TREEcg / specification

RDF vocabulary and hypermedia specification to publish your Linked Data using search trees
https://w3id.org/tree/specification
27 stars 12 forks source link

Introduce a subclass of tree:Relation e.g. tree:SubsetRelation to Identify the Minimum spanning tree inside a graph, which could facilitate the search from the perspective of a (tree) client. #85

Closed xdxxxdx closed 3 months ago

xdxxxdx commented 9 months ago

Hope this is a clear explanation of the idea from @sandervd

Introduce a subclass of tree:Relation e.g. tree:SubsetRelation to Identify the Minimum spanning tree inside a graph, which could facilitate the search from the perspective of a (tree) client.
e.g.

image

Diagram -1 As presented in diagram-1, when the Client starts fromtree:Node marked as 1, the client could only follow the tree:SubsetRelation to arrive at all tree:Node.

image

Diagram - 2 If the client starts from the tree:Node marked as 2 (as shown in Diagram - 2), this implies the client is only interested in the node under the subset condition of tree:SubsetRelation marked as 3 (Diagram - 2)

In practice, Current available tree:Relation(s): tree:PrefixRelation , tree:SubstringRelation , tree:SuffixRelation ,tree:GreaterThanRelation, tree:GreaterThanOrEqualToRelation, etc.. can be typed as tree:SubsetRelation when it is the case.

pietercolpaert commented 9 months ago

Doing my own translation of the problem and proposal first before diving deeper into possible other solutions at a later time:

When a client follows their own traversal approach, it is automatically going to prune relations to nodes it already visited. The relations it prunes could then be seen as client-decided non-subsetrelations or the gray relations.

The proposal here is that the server annotates the relations that will create one of the possible trees from the graph. The benefit of this proposal would be that the client can trust that, if it only decides to follow the relations annotated by the server, no parent or sibling relations (gray relations) will be provided, and that

  1. It thus doesn’t need to check whether the relation points at a node it already visited.
  2. The node IRI can be used as a bookmark of where it left off
sandervd commented 9 months ago

The importance here is that by defining a relation as a subset, we introduce transitivity of traversed relations:

For example, say we want to partition a geospatial dataset: We make a tree with 3 sublevels: tree:zoom, tree:longitudeTile and tree:latitudeTile A member is partitioned in zoomlevel 11, long 5 and lat 9. We define the relations as subset relations, so that: (Zoomlevel11_X5_Y9⊆Zoomlevel11_X5)∧(Zoomlevel11_X5⊆Zoomlevel11)∧(Zoomlevel11⊆RootFragment) ⟹Zoomlevel11_X5_Y9⊆Zoomlevel11 As the relations are transitive, we are sure that the semantics of upper levels (relations traversed going down the hierarchy) still apply, without having to restate them in each relation as we move down.
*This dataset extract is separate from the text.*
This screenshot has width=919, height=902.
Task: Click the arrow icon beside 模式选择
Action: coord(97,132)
I think we would run into issues with the pruning algorithm of relations when either trees are crawler depth first or are not coherent in structure. For instance, if in the above example a depth first crawl had taken place, and a relation from the Zoomlevel11_X5_Y9 fragment would point to, say Zoomlevel12_X5_Y9, by using the tree:zoomlevel relation. As the tree is walked depth first, only a relation towards Zoomlevel12 has been discovered so far (the relation to Zoomlevel12 is observed on the root node), but neither are fragments Zoomlevel12_X5 or Zoomlevel12_X5_Y9. A client would as such traverse this relation.
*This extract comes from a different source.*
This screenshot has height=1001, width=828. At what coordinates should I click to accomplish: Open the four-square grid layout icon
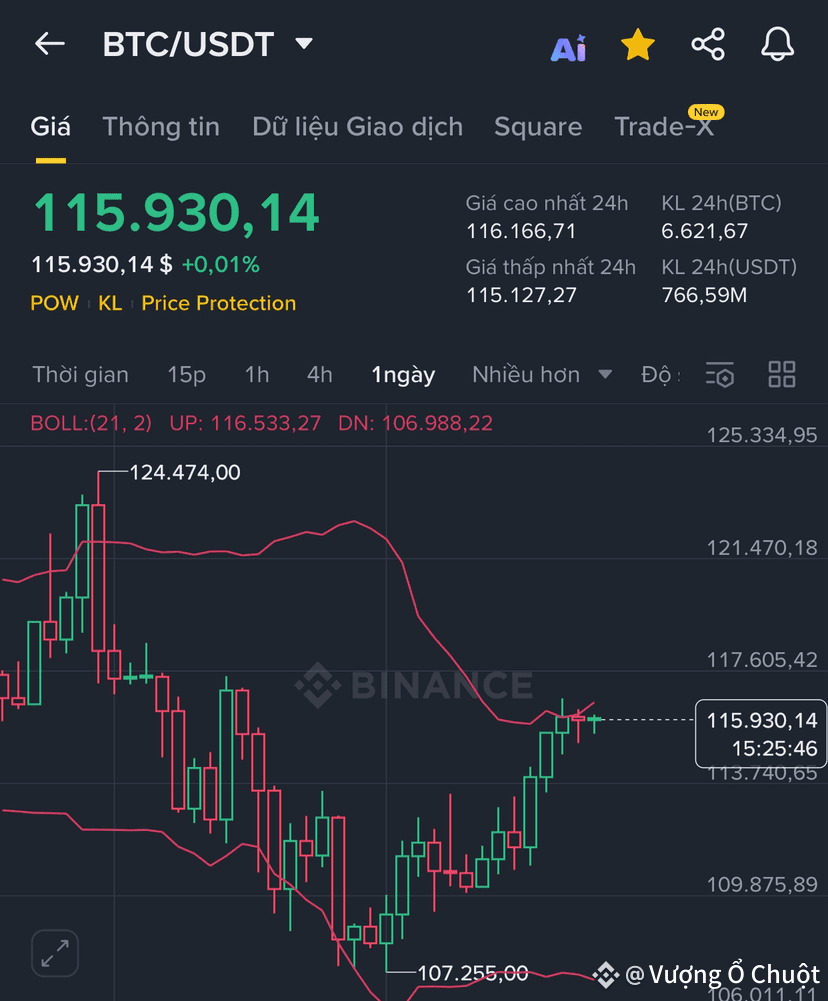(x=782, y=374)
If the client plans to walk the whole tree, this is probably not much of an issue. But I do think that it would be best to define which relations are transitive in relation to others. I think defining a relation type hasSubSet is an intuitive construct for doing so, as it allows reasoning about the tree structure independent of the used relations; and makes the implied transitivity of relations explicit. (Right now, following a tree:longitudeTile relation after traversing a tree:zoom relation only implies that the tree:zoom relation is transitive, but this isn't explicit)

pietercolpaert commented 8 months ago

I would argue the transitivity is something that at this moment the client must take into account; but it is not guaranteed by the server, because the server wants to document multiple ways of arriving at a similar node. It’s thus the client that must be smarter, and understand that following a link it already visited of course won’t result in new members to be discovered.

Why we decided to add this in the past:

  1. We thought servers could make mistakes and provide cycles, so we’d have to account for them anyway (I would dare to refute that today: we can solve this using validation)
  2. We wanted to allow search forms and multiple entry points. Depending on the entry point that then would be chosen, the client can make its own search tree from there on.
  3. We wanted to not restrict TREE hypermedia graphs to only search trees: maybe more interesting fragmentations could be thought of that were no strict search trees

However, the benefits of extending the spec somehow to allow for saying: “hey, I’m a server that won’t provide search forms, backlinks or sibling links, so you can just keep your state as the yet to be fetched nodes without keeping the full history of what you’ve already seen” is big. E.g., the issue on state in LDES could benefit a lot from it: https://github.com/SEMICeu/LinkedDataEventStreams/issues/31

While we didn’t want to close the door on other use cases, I thus do believe a server should have a way to indicate to server that it can guarantee a search tree without cycles, so you don’t need to keep a list of all visited pages and members as part of your state. This should lead to a lower memory footprint and potentially a higher performance.

Different options:

1. Annotating the relations, cfr. the SubsetRelations proposal ↑

As proposed by @xdxxxdx, we would somehow annotate the relations with a specific traversal strategy that will be guaranteed to be a search tree by the server. However, in this case I don’t see the benefit of adding sibling or parent relations at all, as you wouldn’t be able to use search forms with this proposal anymore either. I’m thus not a big fan of the proposed solution.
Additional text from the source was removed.